We Are Ready
―Region prepared to deal with Coronavirus – CARICOM Chair, PM Mottley
DPI, Guyana, Tuesday February 4, 2020
Ministers of Health from across the region were on Monday briefed by the Caribbean Public Health Agency, (CARPHA), and the Pan-American Health Organisation, (PAHO), on the new strain of the Coronavirus.
The meeting also centred largely on the region’s preparedness in case of any eventuality, according to Chairperson of the Caribbean Community (CARICOM), Prime Minister of Barbados, the Hon. Mia Mottley.
The new CARICOM Chair, who wrapped up a one-day visit to Guyana on Monday, said there was no need for panic over the virus.
“The aim is ensuring the region can protect, first and foremost its population but at the same time ensuring that panic does not beset our people. History has shown that panic does not assist the resolution of these matters,” PM Mottley stated
She explained that going into panic mode could cause the region’s economies and societies to implode. Adding that CARICOM will take an evidence-based approach on the matter and this will guide the appropriate response to any imminent risks.
“We need to equally contextualize it against other public health concerns and not be taken in by those who would want a rush to judgement that may lead to difficulty of our own societies and economies,” PM Mottley noted.
The CARICOM Chair said this matter would have to be dealt with daily because of the fast movement and nature of what “we” are confronting.
“So, I look forward to a report within the next few days from the ASG and from COHSOD, The Council for Human and Social Development, as to what is being recommended as the bare minimum which we must confront as we seek to protect our communities,” she added.

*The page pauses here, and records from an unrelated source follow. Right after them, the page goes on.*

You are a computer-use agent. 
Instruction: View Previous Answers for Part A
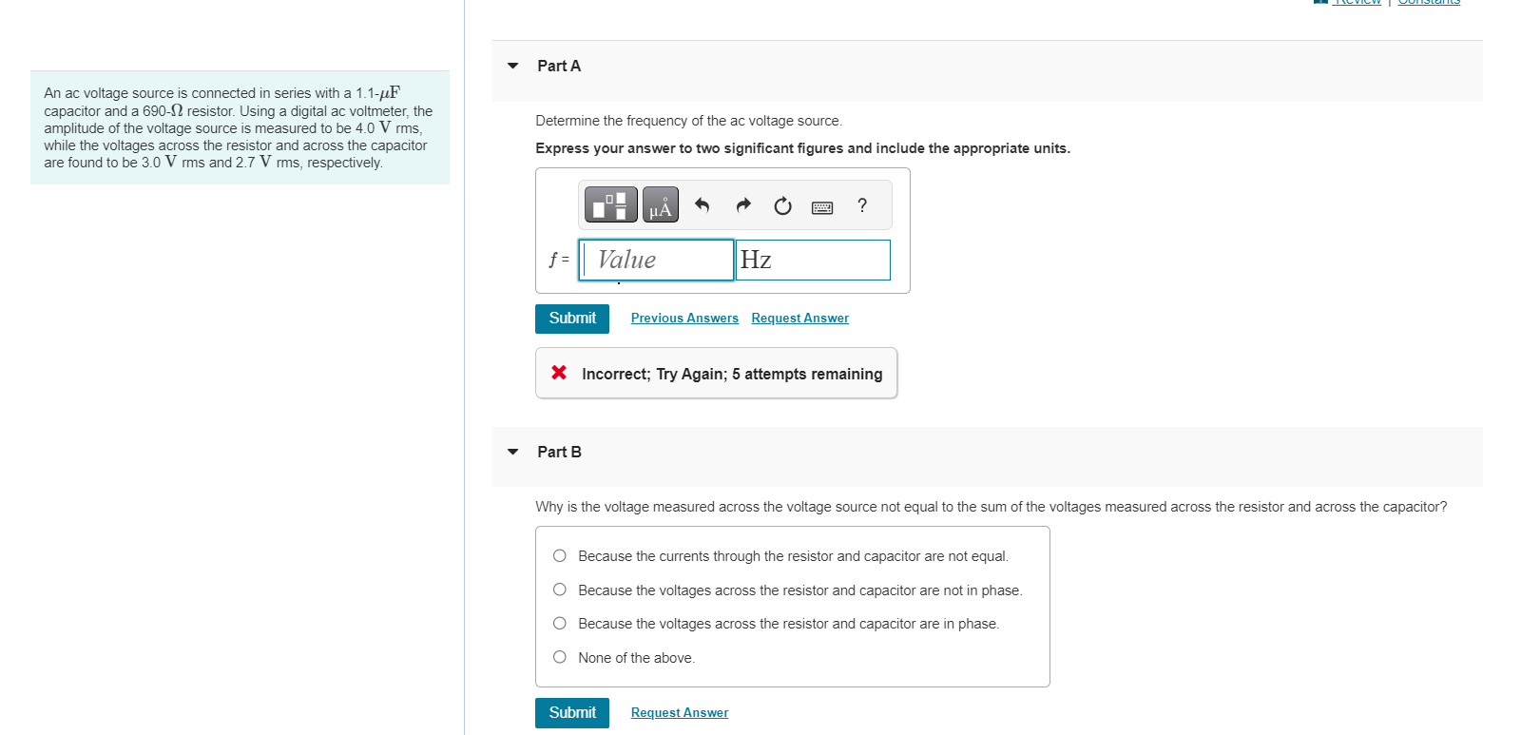point(683,318)
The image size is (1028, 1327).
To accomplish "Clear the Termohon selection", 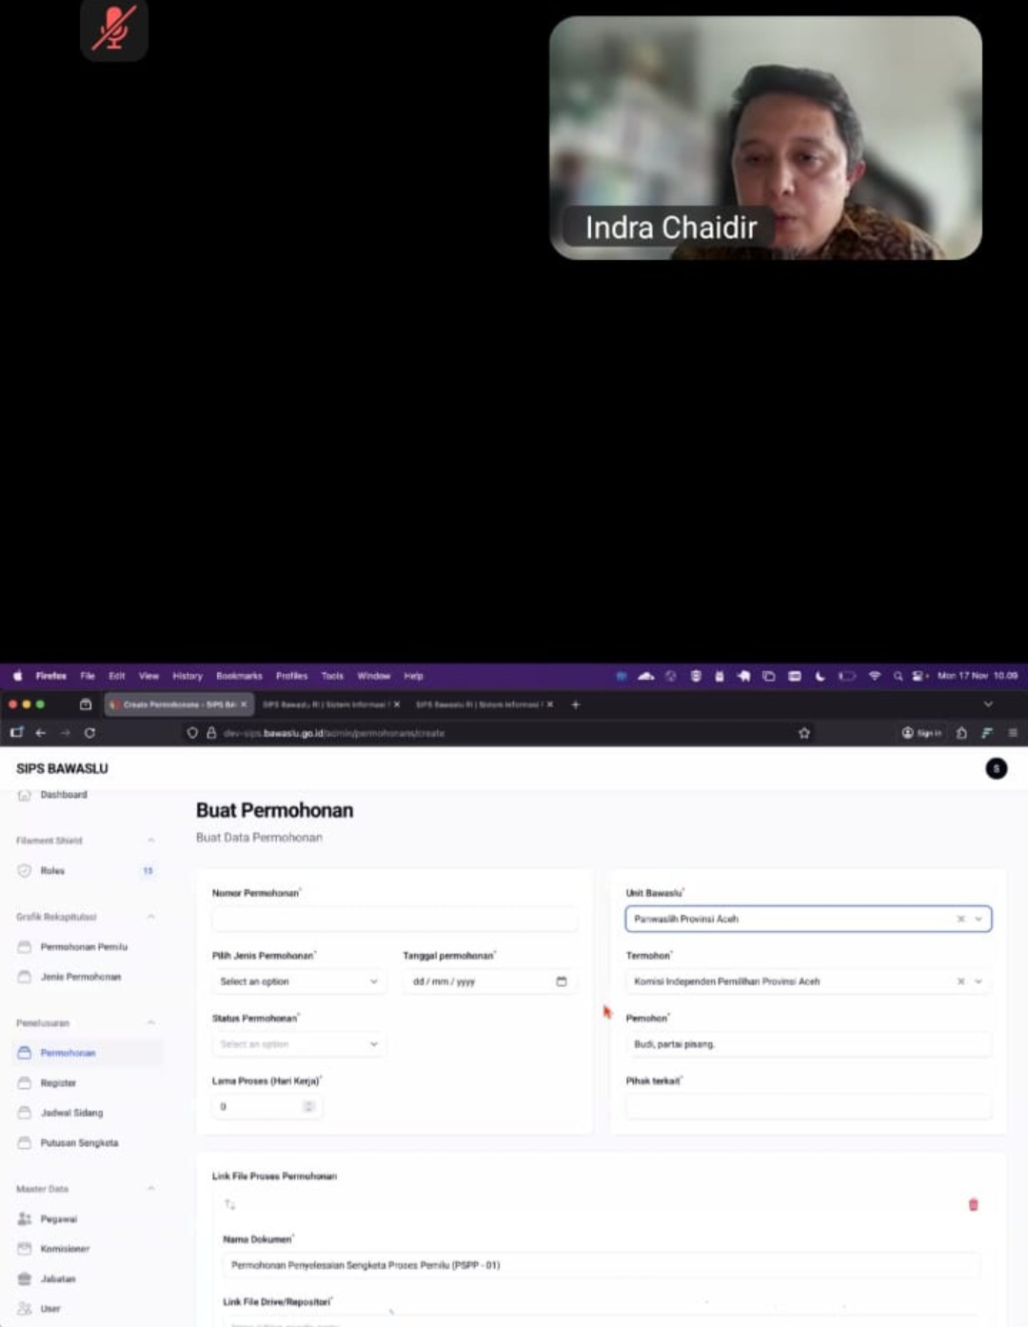I will (960, 981).
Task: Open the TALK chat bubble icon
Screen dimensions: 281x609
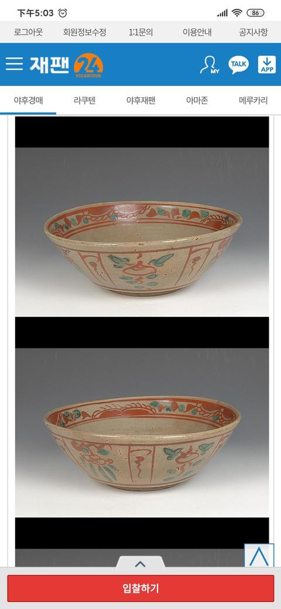Action: point(238,65)
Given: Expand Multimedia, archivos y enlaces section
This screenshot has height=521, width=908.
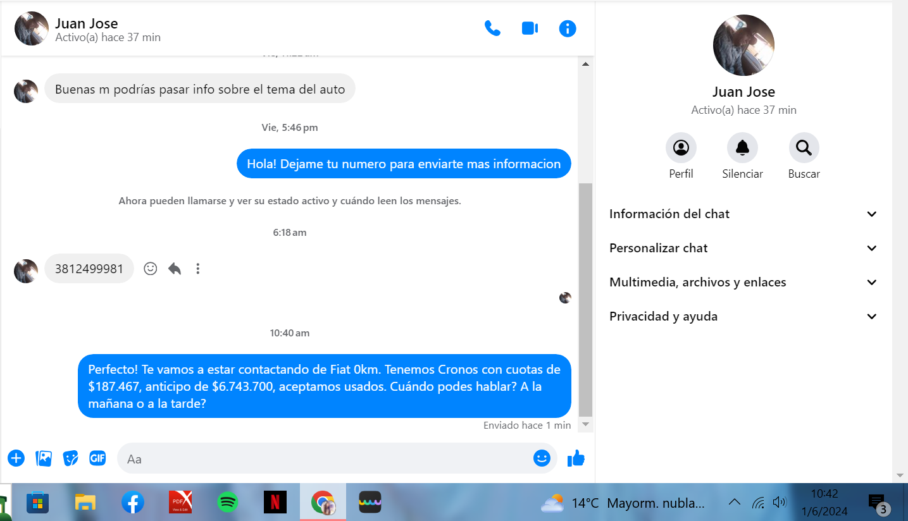Looking at the screenshot, I should 743,282.
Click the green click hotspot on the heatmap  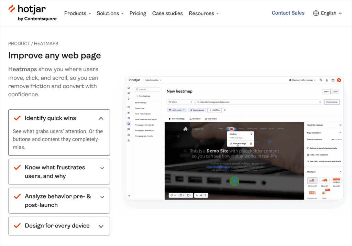234,181
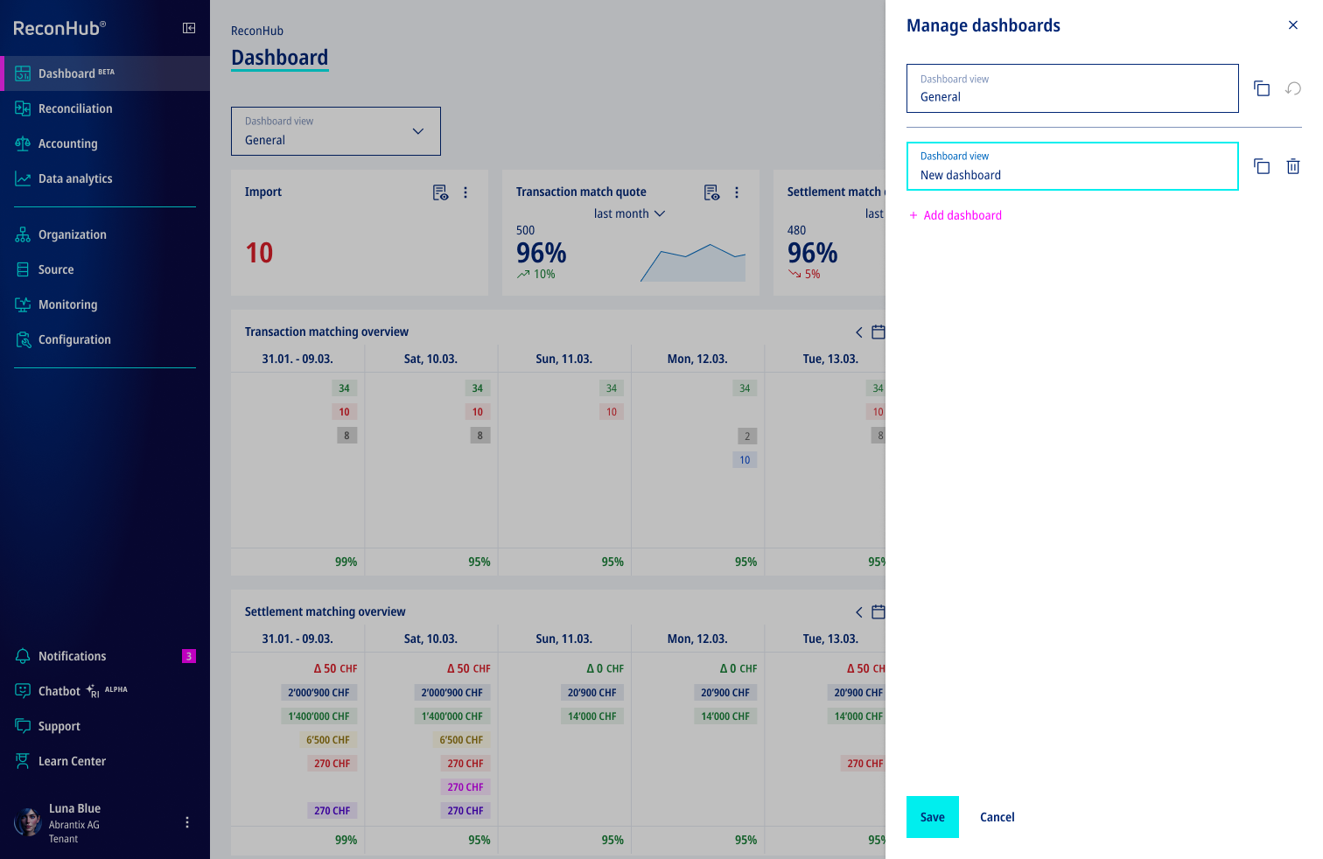Reset the General dashboard view
Screen dimensions: 1323x859
(x=1292, y=88)
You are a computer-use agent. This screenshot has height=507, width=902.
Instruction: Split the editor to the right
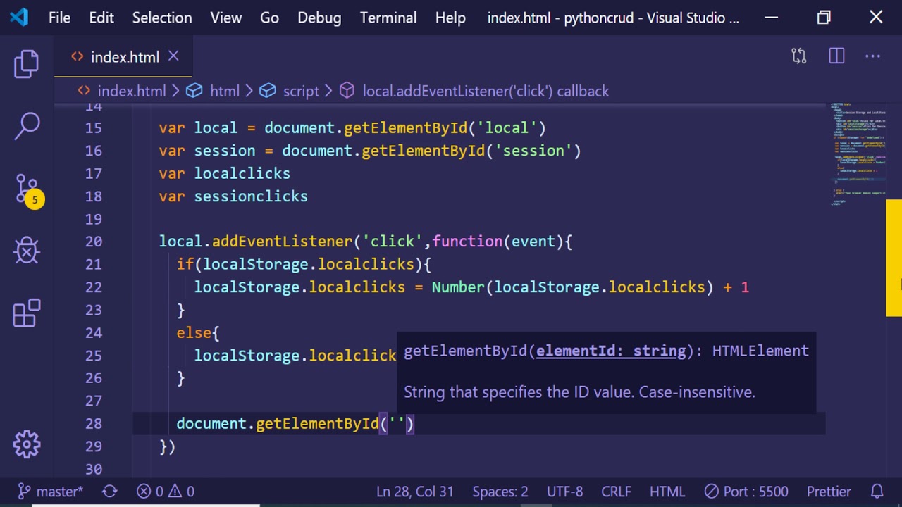836,56
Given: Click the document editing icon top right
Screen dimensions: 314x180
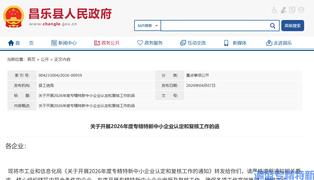Looking at the screenshot, I should pyautogui.click(x=292, y=10).
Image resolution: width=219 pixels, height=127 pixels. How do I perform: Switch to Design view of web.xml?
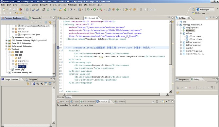60,97
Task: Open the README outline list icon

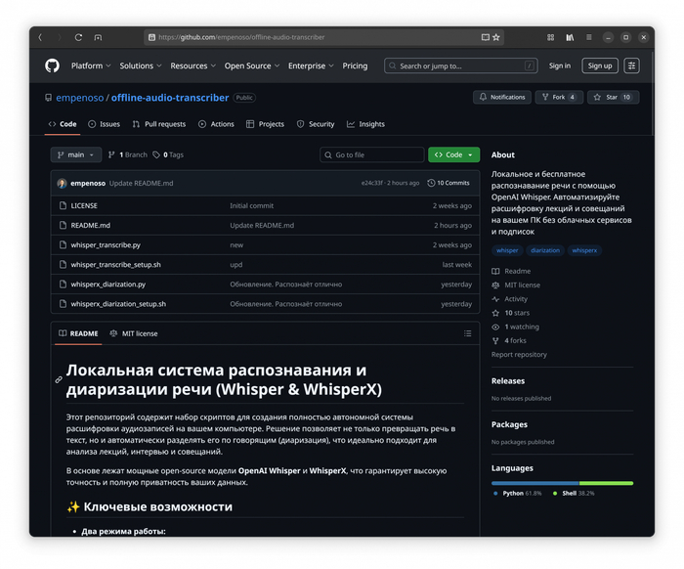Action: (467, 333)
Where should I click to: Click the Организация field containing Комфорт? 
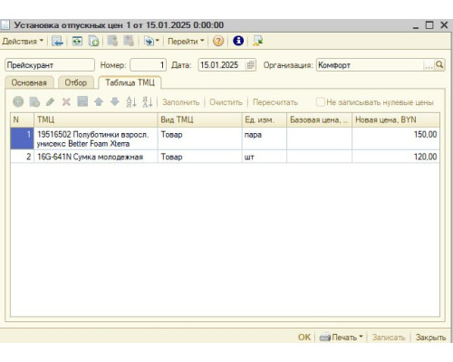[x=370, y=65]
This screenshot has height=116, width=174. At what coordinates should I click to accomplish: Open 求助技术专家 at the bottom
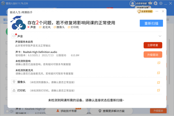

The CARICOM Chair noted that any country is free to do what it wants, however with the single domestic space that exists in CARICOM, governments must work to protect this.
PM Mottley said the Joint Regional Communication Centre set up by CARICOM can be used by the Member States to do real-time checks of passengers coming into the region through Interpol and the US Department of Homeland Security.